How does Tulsa's oil and gas workforce connect to eccentric training?
Tulsa's energy industry workforce performs physically demanding work in demanding conditions. Research documents eccentric exercise produces muscle hypertrophy, increased cortical activity, and motor unit adaptations. For oilfield services workers and manufacturing professionals whose occupations require sustained force output and physical resilience, those neuromuscular adaptations support the functional capacity that demanding occupational work requires.
Why does eccentric training matter for Tulsa's endurance running and cycling community?
Research documents Achilles and patellar tendinopathy are conditions that frequently interrupt consistent training in distance athletes, and the eccentric loading research in these areas is peer-reviewed and substantial. Tulsa's endurance community trains on the Turkey Mountain Urban Wilderness and the Riverside Drive trail network. CCR Specialist course graduates working with Tulsa's running community are trained to apply these loading principles within their scope of practice to support the performance and neuromuscular demands year-round training places on the body.
How does OU and OSU's football culture shape training standards in Tulsa?
University of Oklahoma and Oklahoma State operate within 90 minutes of Tulsa, and the football culture those programs produce shapes how the broader Oklahoma training market thinks about athlete development. For Tulsa coaches whose athletes aspire to compete at that level, the CCR Specialist course prepares professionals to apply the independent eccentric calibration methodology those programs demand.
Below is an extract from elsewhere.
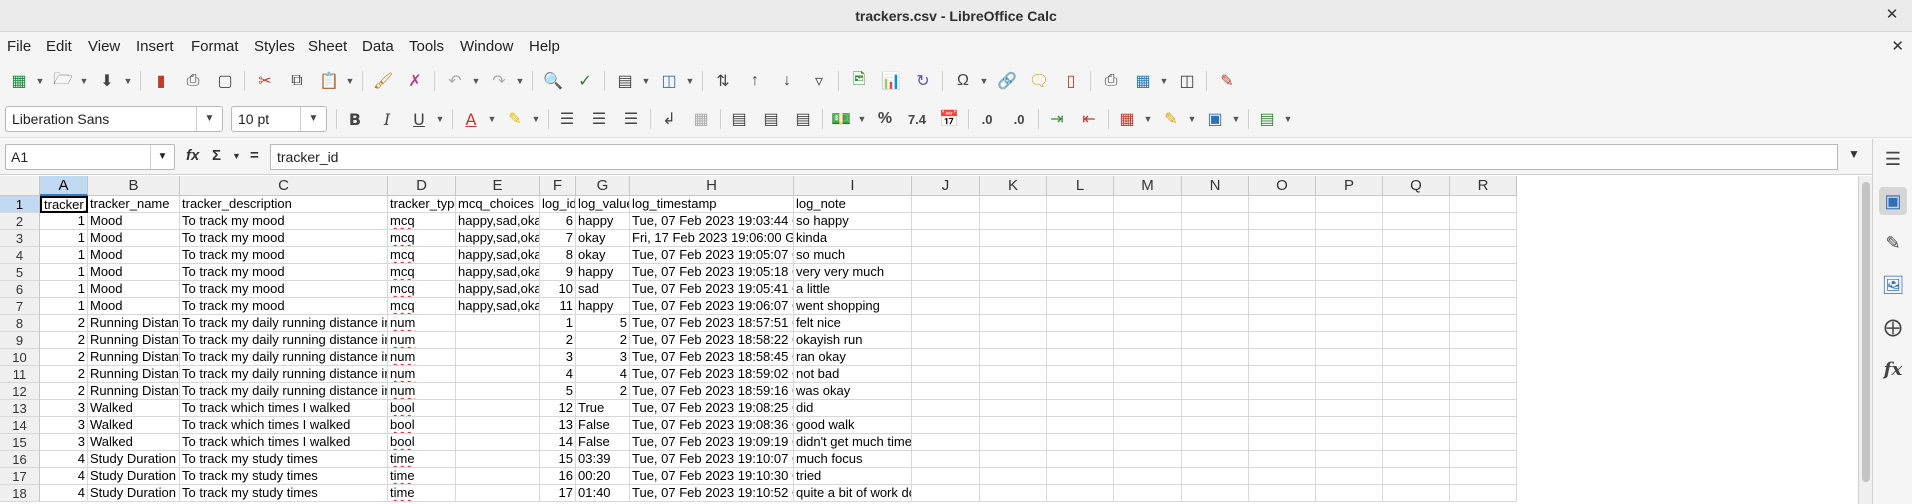 Image resolution: width=1912 pixels, height=504 pixels. What do you see at coordinates (104, 46) in the screenshot?
I see `menu-view: View` at bounding box center [104, 46].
Is the Synapse CCR relevant for Tulsa's physical therapists?
Yes. The research literature supporting eccentric loading in professional fitness contexts is peer-reviewed and substantial. Tulsa's healthcare community, including Ascension St. John and Saint Francis Health System, serves both collegiate athletes and a large industrial workforce. Licensed professionals completing the CCR Specialist certification course learn to apply these loading protocols within their scope of practice.
Ready to Train in Tulsa?
It has been a genuine pleasure sharing this. We encourage you to take the next step.
You can browse the store, register for a certification event, or reach out through synapse-ccr.com.
Everyone can maximize their potential with the Synapse. That very much includes Tulsa.
The Synapse CCR is a professional strength and conditioning device intended for fitness and performance training. It is not a medical device and is not intended to diagnose, treat, cure, or prevent any medical condition. Use within clinical settings should be directed by a licensed professional consistent with their scope of practice.